***** TRECHO DO DOCUMENTO
A Cozinha Gatronômica Hoje: Com exceção dos grandes restaurantes que fazem seu marketing em cima de um estilo próprio de culinária como: a Cozinha Francesa; a Cozinha Italiana, a Cozinha Alemã e assim por diante, chegando as chamadas Cozinhas “regionais” ou Típicas; a tão descaracterizada Cozinha Brasileira neste país de proporções continentais; onde a cultura é incandescente, não podemos esquecer das raízes, da Cozinha Religiosa.
Há uma verdadeira revolução nos estilos gastronômicos empregados, esse novo ingrediente que passou a conviver com a gastronomia fundindo novos hábitos, introduzindo novos valores são impossíveis de serem ignorados que é o Food Service. É a convivência do novo com o antigo como já dito por Bocuse.
Os Serviços
Os estilos de serviços, fundamentais para a compreensão e aplicação do estilo de Cozinha a ser adotado, pois a partir deles os critérios para a escolha adequada da decoração, louças e utensílios são definidos. São eles:
- Serviço à la carte: o tradicional;
- Serviço de bufê: o preferido e o método mais utilizado em todas as áreas da gastronomia,
modificou os hábitos e costumes
- Serviços “empratados”: que sem dúvida representam uma nova visão comercial moderna;
- Serviços de rodízio: o mais recente método e talvez seja invenção brasileira.
**********
***** TRECHOS DOS REGISTROS
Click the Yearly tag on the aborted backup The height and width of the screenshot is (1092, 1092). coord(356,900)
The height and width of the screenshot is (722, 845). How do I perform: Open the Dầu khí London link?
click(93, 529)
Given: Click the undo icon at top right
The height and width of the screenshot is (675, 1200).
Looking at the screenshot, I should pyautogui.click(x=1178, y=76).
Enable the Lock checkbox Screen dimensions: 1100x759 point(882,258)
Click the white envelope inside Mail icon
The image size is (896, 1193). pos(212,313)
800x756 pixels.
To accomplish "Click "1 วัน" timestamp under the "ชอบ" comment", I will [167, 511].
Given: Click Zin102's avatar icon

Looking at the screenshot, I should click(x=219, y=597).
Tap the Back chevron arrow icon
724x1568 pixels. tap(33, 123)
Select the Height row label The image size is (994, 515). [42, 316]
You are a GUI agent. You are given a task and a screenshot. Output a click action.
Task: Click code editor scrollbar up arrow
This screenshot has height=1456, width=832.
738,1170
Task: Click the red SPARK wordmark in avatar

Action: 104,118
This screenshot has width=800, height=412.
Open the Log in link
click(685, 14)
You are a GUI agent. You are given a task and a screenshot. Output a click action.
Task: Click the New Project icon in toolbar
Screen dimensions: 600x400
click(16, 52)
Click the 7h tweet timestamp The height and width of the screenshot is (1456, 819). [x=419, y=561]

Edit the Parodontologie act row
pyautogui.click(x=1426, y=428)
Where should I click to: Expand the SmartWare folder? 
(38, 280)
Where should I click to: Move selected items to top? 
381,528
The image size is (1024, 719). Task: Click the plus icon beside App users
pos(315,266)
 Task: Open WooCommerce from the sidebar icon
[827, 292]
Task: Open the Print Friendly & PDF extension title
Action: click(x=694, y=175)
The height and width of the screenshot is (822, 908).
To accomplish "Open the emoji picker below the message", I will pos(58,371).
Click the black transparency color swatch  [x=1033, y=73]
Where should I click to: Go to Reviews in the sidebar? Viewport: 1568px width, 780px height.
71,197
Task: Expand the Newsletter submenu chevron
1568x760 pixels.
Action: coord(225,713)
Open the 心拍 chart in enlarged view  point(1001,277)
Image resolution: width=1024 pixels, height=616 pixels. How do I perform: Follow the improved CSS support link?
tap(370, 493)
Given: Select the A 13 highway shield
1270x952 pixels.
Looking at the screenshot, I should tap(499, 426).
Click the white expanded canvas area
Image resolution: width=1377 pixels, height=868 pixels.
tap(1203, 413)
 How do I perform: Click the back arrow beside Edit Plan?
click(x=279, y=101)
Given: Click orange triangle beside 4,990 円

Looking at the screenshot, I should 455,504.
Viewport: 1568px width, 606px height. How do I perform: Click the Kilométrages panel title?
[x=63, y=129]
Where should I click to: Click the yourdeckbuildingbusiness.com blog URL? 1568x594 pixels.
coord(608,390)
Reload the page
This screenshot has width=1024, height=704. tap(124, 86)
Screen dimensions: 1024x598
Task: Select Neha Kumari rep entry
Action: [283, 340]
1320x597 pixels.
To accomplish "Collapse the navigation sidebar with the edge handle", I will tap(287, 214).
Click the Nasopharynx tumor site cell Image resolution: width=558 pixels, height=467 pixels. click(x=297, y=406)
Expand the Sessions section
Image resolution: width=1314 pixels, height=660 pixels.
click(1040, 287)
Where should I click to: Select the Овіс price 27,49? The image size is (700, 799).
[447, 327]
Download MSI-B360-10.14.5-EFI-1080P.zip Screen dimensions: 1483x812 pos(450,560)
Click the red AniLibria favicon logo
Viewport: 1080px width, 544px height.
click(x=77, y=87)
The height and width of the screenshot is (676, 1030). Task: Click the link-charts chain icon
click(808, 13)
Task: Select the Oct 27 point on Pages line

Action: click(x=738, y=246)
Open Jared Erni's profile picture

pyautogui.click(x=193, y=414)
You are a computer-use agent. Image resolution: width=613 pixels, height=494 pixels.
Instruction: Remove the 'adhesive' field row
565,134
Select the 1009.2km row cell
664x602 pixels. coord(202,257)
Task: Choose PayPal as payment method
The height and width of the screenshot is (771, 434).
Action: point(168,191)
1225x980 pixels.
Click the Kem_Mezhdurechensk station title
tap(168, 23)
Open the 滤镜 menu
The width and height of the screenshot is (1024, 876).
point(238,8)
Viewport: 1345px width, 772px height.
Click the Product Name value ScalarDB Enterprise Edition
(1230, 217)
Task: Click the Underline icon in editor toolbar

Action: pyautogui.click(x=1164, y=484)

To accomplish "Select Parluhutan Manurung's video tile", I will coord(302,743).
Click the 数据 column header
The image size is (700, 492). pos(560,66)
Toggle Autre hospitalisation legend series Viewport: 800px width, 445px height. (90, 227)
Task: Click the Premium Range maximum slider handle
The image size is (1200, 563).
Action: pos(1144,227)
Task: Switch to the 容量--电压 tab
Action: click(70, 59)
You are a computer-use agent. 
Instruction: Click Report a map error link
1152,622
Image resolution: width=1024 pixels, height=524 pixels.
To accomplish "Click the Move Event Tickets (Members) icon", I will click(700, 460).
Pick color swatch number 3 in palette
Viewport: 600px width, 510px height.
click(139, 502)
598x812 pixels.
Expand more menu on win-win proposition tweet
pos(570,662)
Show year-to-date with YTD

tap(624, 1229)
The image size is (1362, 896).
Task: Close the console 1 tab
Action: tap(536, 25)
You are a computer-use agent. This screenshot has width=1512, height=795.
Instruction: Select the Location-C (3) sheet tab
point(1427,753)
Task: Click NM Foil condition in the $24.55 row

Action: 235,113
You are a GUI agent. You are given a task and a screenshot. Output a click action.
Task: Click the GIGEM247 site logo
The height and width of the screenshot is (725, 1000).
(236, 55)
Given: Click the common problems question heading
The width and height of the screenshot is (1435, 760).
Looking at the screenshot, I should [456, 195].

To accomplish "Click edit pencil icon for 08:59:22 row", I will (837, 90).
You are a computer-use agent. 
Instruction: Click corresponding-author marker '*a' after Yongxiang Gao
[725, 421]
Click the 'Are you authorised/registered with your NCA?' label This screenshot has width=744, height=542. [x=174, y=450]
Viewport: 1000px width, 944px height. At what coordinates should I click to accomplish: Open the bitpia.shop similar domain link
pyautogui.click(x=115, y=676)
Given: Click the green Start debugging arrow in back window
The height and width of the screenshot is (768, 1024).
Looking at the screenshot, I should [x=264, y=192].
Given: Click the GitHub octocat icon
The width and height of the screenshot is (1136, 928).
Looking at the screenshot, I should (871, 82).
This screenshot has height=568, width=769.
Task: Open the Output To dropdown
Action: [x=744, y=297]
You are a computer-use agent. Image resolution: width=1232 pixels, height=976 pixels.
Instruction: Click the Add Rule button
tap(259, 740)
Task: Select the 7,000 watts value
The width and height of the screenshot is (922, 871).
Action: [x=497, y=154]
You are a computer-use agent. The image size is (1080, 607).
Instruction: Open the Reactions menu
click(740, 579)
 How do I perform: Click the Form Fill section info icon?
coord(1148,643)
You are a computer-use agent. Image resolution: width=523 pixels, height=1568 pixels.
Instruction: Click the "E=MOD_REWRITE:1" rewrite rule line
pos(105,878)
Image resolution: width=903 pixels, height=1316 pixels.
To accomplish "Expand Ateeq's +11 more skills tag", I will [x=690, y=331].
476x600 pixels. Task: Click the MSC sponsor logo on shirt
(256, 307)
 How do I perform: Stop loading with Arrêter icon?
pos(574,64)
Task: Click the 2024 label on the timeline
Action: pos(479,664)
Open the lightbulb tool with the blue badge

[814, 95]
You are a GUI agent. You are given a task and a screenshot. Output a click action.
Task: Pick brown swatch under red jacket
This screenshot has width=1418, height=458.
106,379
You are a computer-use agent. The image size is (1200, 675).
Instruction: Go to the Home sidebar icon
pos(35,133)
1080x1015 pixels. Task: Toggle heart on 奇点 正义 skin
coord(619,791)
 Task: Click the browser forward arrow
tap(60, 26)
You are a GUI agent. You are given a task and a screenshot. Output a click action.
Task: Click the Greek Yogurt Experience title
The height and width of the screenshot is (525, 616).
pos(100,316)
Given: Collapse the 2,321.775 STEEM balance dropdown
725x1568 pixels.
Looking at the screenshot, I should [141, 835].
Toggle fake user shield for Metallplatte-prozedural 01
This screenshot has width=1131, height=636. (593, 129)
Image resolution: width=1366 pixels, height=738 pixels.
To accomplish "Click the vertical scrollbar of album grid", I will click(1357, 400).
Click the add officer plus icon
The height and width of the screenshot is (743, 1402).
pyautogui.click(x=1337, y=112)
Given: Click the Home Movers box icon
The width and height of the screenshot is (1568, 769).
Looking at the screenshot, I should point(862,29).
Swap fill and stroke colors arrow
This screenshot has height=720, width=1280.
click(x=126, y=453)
**********
▶ AÇÕES A REALIZAR:
1. Responda às perguntas abaixo com base no texto sobre cozinha gastronômica, marcando cada resposta com a mesma letra da pergunta.
(a) Qual novo ingrediente, segundo o texto, passou a conviver com a gastronomia?
(b) Como o texto caracteriza o serviço à la carte?
(c) Qual serviço o texto aponta como o método mais recente e talvez uma invenção brasileira?
2. Continue o texto sobre cozinha gastronômica a partir do ponto em que ele termina.

▶ RESULTADOS DO EXERCÍCIO:
1.
(a) O Food Service.
(b) Como o tradicional.
(c) O serviço de rodízio.

2.
Aplicação na prática da Gastronomia com a Nutrição
Uma única justificativa tenho ouvido em relação ao interesse pela introdução dos conceitos da gastronomia em uma área específica da nutrição, a hospitalar, apenas impulsionado pelo desejo de ver melhorar o sabor das refeições apresentadas aos pacientes.
Não acredito que o fato de se contratar um Chef de Cozinha com o objetivo de implantar uma Cozinha Gastronômica e inserir tais conceitos na UAN hospitalar possa modificar essa realidade. Outros problemas poderão advir dessa convivência de estilos de chefia, a do Chef de Cozinha formal com a nutricionista, as questões de diferenças funcionais que precisam ser resolvidas, mesmo que com funções distintas. Será que este é o melhor caminho?
Enxergo a aplicação prática da gastronomia na nutrição com algumas reservas e muita atenção, pois ao meu ver, se a aplicação da gastronomia em UAN, destina-se as áreas da alimentação saudável para pessoas normais, não tenho a menor dúvida da sua utilidade e da necessidade dessa mudança e aplicação imediata, agora quando se trata da área da saúde, com restrições dietéticas, recomendaria muita prudência.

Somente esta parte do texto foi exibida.